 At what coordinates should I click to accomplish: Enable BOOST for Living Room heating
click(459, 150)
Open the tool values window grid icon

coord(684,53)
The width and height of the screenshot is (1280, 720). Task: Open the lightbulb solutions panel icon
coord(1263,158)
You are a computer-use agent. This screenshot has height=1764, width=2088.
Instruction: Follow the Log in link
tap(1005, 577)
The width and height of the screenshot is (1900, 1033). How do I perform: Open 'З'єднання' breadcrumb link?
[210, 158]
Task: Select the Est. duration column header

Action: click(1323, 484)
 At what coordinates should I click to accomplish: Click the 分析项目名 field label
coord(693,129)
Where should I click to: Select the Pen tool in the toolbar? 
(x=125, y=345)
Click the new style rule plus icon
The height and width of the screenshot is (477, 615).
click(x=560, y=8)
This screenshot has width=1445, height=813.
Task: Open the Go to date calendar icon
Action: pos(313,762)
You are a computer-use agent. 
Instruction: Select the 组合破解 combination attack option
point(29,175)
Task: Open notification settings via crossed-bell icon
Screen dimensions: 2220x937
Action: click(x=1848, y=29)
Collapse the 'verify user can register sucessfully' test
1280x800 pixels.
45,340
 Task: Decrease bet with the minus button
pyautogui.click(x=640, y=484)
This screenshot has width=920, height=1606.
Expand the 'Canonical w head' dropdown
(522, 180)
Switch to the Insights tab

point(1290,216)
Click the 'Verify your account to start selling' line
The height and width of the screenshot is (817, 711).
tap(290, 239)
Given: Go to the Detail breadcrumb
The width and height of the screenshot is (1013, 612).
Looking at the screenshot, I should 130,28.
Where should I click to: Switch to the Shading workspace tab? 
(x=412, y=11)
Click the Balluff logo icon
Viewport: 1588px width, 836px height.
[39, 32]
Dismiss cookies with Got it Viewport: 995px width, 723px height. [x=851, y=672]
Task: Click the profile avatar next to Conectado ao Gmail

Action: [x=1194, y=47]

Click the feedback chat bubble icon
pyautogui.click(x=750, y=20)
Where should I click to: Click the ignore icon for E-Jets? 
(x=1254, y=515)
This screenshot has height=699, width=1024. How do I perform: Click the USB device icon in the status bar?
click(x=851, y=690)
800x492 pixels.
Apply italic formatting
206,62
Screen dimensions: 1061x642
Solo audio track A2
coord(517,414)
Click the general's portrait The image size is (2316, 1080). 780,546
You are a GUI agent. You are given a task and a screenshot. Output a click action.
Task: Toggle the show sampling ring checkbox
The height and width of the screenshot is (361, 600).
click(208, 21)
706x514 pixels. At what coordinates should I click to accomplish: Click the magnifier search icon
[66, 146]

□ □ □ □ □

Reproduce the lines of the records verbatim, covering the stretch from the line containing "You are a computer-use agent. This" through the line containing "point(29,175)".

You are a computer-use agent. This screenshot has height=1764, width=2088.
Instruction: Follow the Log in link
tap(1005, 577)
The width and height of the screenshot is (1900, 1033). How do I perform: Open 'З'єднання' breadcrumb link?
[210, 158]
Task: Select the Est. duration column header

Action: click(1323, 484)
 At what coordinates should I click to accomplish: Click the 分析项目名 field label
coord(693,129)
Where should I click to: Select the Pen tool in the toolbar? 
(x=125, y=345)
Click the new style rule plus icon
The height and width of the screenshot is (477, 615).
click(x=560, y=8)
This screenshot has width=1445, height=813.
Task: Open the Go to date calendar icon
Action: pos(313,762)
You are a computer-use agent. 
Instruction: Select the 组合破解 combination attack option
point(29,175)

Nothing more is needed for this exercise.